A business process is an activity or set of activities that will accomplish a specific organizational goal.
BPM is not a one-time task, but rather an ongoing activity that involves persistent process re-engineering.
BPM often involves automating tasks within any given business process, although BPM is not a technology, and process improvements can happen outside of automation and without technology.
What BPM is used for
BPM is used on an ongoing basis for business process improvement.
It is meant to improve order, insight and efficiency of the collective workflows that make up any given business process. BPM is meant to reduce any chaos within those collective workflows that make up a process and eliminate ad hoc workflow management.
The goal for organizations engaged in BPM is to take control of their myriad processes and constantly strive to optimize them to create a more efficient organization better capable of delivering its end products and/or services.
Thus, BPM is intended to support organizational leaders as they seek to achieve not just operational efficiencies, but as they work to realize their overarching goals for the organization as a whole.

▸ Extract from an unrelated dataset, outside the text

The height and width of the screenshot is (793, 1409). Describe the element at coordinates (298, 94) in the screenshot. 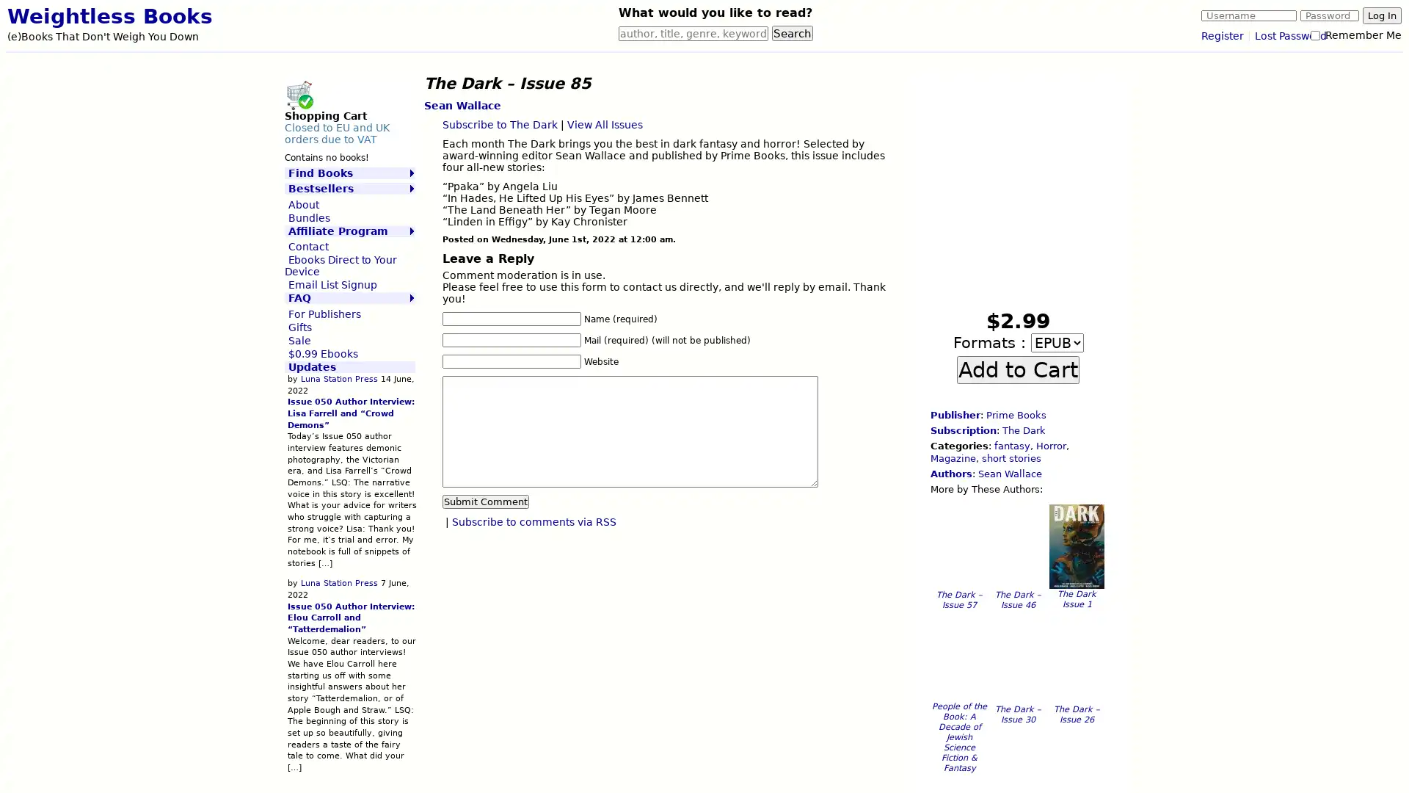

I see `Shopping Cart` at that location.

BPM consists of multiple steps. Some BPM experts list five steps (designing, modeling, executing, monitoring, optimization), while other experts list six or more steps and/or use different names for these steps (i.e., analyze, model, implement, monitor, manage, automate).
Despite the variances in the number and names of the steps, the components of the BPM lifecycle generally include:
- Design the business process as it should ideally exist and analyze the process as it currently exists and what is needed to improve it;
- Model, or consider, how the business process operates in different scenarios;
- Implement, or execute, improvement solutions, including standardization and process automation;
- Monitor improvements; and
- Continue to optimize the business process.
Why business process management is important
BPM allows organizational leaders to understand the various processes that happen within their organizations, analyze them from end to end and improve them on an ongoing basis. This activity allows organizational leaders to optimize end-to-end business processes and not simply improve individual tasks, thereby, giving organizational leaders the ability to have a greater impact on outcomes.
Learn how to avoid common BPM problems.
Well-executed BPM can reduce waste, cut down on errors, save time and generate better services and products.
Moreover, well-executed BPM continually delivers improvements.
Because BPM is not a one-time task, organizational leaders are managing the end-to-end business processes on a continuing basis and are, thus, focused on finding new ways to optimize end-to-end business processes as industry and market trends introduce new pressures and new opportunities, and as emerging technologies better support or automate tasks within the overall process.
BPM tools and vendors
A BPM suite (BPMS) helps organizations in their BPM activities by offering a suite of tools and functions for mapping, modelling, automating, managing and optimizing.
BPMS generally supports activities ranging from business rule management to user communication to analytics. Intelligent BPMS, or iBPMS, offers next-generation capabilities such as adaptive analytics and advanced collaboration tools.
There are dozens of BPM software options on the market. Vendors include Appian, BP Logix, IBM, Kofax, Oracle, Pegasystems, Red Hat and Tibco Software.